Eso ocurrió en 2007, y Rubielos de Mora se integró así en el grupo de seis municipios españoles que forman parte de este movimiento, que surgió en Italia en 1999. Interesados por una filosofía que apuesta por la singularidad de cada lugar y rehúye la globalización, los responsables municipales de Rubielos acudieron a la localidad valenciana de Bigastro, a finales de octubre de 2006. Allí empezó esta aventura, sin prisa y sin pausa, como predica el axioma principal de esta forma de vida que corre paralela al concepto de comer despacio, el 'slow food'.

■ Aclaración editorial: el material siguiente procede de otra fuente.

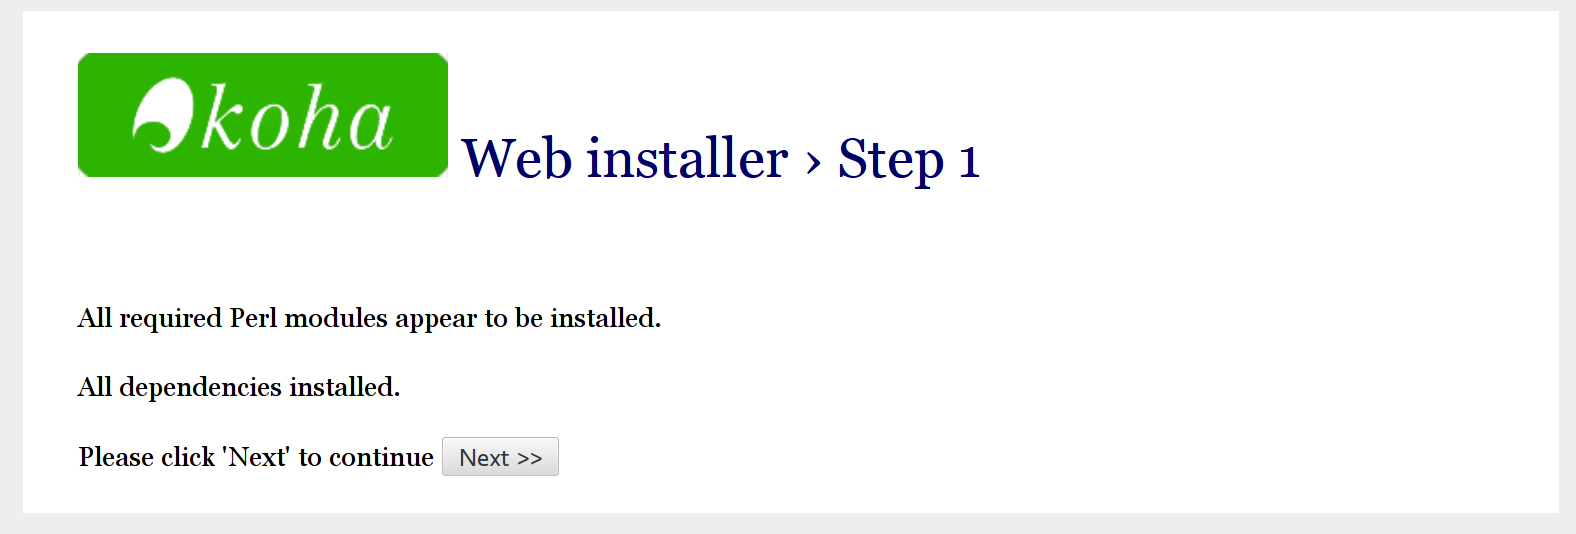1576x534 pixels.
Task: Click the numeral '1' in the heading
Action: click(969, 160)
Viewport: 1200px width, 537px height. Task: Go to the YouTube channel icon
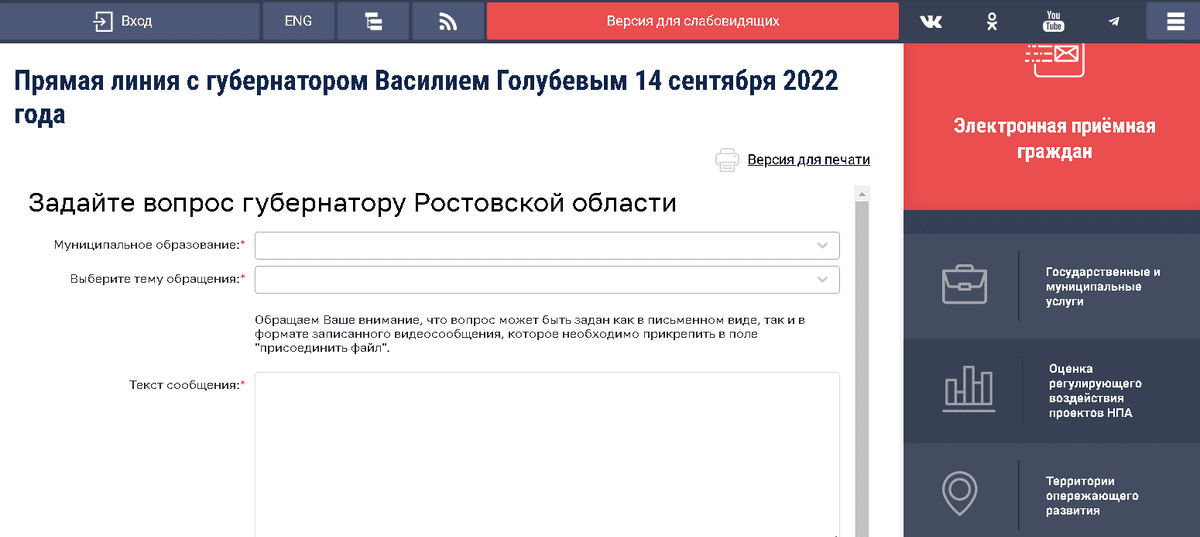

"Lo mejor de todo es que para formar parte de este grupo no hemos tenido que hacer absolutamente nada diferente a lo que ya veníamos haciendo habitualmente. En Rubielos, el planteamiento y desarrollo del modelo medioambiental, económico y social siempre ha ido en la línea de estos movimientos que apuestan por la calidad de vida", apunta Ángel Gracia, alcalde de la localidad.

Con este planteamiento, no es extraño que la mayoría de los vecinos del pueblo todavía se sorprenden cuando les mencionan términos como 'Cittaslow', 'slow food' y demás lentitudes conceptuales. No obstante, para poder formar parte de este selecto grupo, el pueblo sí ha debido fijar ciertas costumbres a su día a día. El hecho de contar con una depuradora de aguas residuales, de recoger la basura de forma selectiva, de peatonalizar las calles o de no tener vertederos cerca del municipio les ha dado luz verde para entrar a este lentísimo y exclusivo club. Son requisitos de obligado cumplimiento, que hay que seguir al pie de la letra.

Pero, ¿por qué está en este grupo Rubielos y no cualquier otro pueblo de la comarca de Gúdar... o de la Jacetania? La respuesta, según los responsables de la asociación, radica en el desconocimiento existente acerca de la iniciativa, que no es materia populosa por el momento. "Rubielos apostó por esta corriente de vida desde su fundación y otros pueblos tan bonitos o cuidados como Rubielos no forman parte de esta red porque el movimiento está un poco en pañales, no se conoce mucho y por eso la lista no es más amplia", apunta Manuel Gorriz, vicepresidente de la Asociación Turística de Gúdar.

Lentos, pero seguros

Fieles a su filosofía de que hay que darle tiempo al tiempo, los responsables de esta iniciativa tienen claro que la lista se ampliará en breve, pero en ella se incluirán solamente aquellos municipios que cumplan con los requisitos exigidos y que, además, "se comprometan con su filosofía de vida. Si esto se acepta, después todo viene rodado y la gente lo ve como algo natural", matiza Joan Català, presidente de Cittaslow en España.

Carmen Cervera, que conoce al dedillo la terminología del asunto, no se queda solamente en la filosofía de primar la calidad de vida con la acción reposada y solidaria, sino que intenta ponerla en práctica todos los días del año. Al oírla se hace sencillo imaginar el propio trantrán diario con un par de marchas menos. "Las fechas más comprometidas son las fiestas del verano: la calma diaria se ve amenazada, y las prisas se apoderan de la gente. Por eso es importante detenerse el tiempo que haga falta para tomarse es cafecito con el vecino que amablemente te lo trae, o preguntarle a la gente por sus alegrías y sus penas. En eso consiste este concepto, en interactuar con la gente y en conseguir que el tiempo no condicione tu vida".